Yep, I think that's the way to go.
Going to back up some settings and export some files, then it's clean slate time.
I would most likely still tell someone else to clean-install.
For myself, a relentless obsession for tuning my Win 10 installation and making a variety of software work together seemed worth the trouble.
I think it can be a lot of trouble. But what one has may also have been a lot of painstaking trouble to create over many months.
Today, I feel victorious. Also, the new Build 1703 does something I hadn't noticed before in Win 10. Frankly, I thought the default size of a Hiberfil.sys would be 16GB for 16GB of RAM. The preferred tweak to this, worrying too much about SSD writes, is to set it at 50% which is the minimum.

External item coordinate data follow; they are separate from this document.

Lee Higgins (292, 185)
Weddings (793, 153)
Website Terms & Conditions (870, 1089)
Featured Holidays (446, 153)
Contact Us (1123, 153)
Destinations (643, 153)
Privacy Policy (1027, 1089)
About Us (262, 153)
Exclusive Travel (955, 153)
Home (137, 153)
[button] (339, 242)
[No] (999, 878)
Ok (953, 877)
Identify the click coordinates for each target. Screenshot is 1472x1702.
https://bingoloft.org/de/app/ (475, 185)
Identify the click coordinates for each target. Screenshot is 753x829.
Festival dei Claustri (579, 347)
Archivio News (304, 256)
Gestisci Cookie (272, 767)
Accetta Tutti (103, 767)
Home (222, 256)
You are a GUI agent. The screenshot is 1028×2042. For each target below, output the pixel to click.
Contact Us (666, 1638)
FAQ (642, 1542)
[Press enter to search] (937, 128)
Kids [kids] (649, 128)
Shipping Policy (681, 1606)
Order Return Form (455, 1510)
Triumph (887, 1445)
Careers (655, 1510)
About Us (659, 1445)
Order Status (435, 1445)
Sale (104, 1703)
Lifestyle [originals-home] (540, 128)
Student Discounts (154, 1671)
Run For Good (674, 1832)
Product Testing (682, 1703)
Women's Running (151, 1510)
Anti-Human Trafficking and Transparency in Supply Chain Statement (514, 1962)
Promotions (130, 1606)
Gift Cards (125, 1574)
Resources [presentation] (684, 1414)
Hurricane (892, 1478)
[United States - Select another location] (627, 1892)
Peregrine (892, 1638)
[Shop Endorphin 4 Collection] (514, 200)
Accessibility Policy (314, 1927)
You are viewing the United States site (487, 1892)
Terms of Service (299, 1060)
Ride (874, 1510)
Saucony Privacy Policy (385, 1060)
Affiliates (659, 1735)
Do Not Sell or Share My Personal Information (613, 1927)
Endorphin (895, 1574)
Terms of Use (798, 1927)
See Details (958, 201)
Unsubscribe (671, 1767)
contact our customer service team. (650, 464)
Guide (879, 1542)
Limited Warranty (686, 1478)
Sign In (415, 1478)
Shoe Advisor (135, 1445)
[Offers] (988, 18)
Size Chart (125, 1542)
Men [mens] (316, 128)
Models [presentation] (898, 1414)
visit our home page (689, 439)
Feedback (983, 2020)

But Win 10 gives you a "Full" hyberfil.sys of 40% of RAM, with a "reduced" setting of only 20%. The former supports hibernate, sleep and fast-startup; the latter only supports fast-startup.
So . . . I'm still gloating after this . . . I've got dual-boot Win7/Win10. I've identified an anomaly in Win 10 startup related to non-standard, non-NTFS volumes on the boot-system disk, but it so far seems benign. [To get rid of it, I only need to abjure using PrimoCache caching of my HDD to my 960 Pro caching volume. There seems to be a small but growing knot of people over at the Romex Forums who have a common boot-time message about "Diagnosing, scanning, repairing" a GUID.
If the system boots, there aren't any red-bang events in the logs related to start-time and storage, and the caching works flawlessly, well -- benign seems to be the right word.
A few more things to do with this system, and I think I'll feel really good. Very good indeed.
==== AN UPDATE TO THIS POST ========
The last anomaly I could discover has disappeared. This was the symptom where even in properly working dual-boot, Win 10 throws a "Diagnosing, scanning, repairing {GUID} volume . . ." before reaching the pre-logon display. Repairing the Samsung driver through Control-Panel->Programs and Features, then uninstalling/reinstalling the Magician 5.0 software -- seemed to resolve it all. This may work for some people with some hardware and some OS installs. But easy enough to do as a possible fix.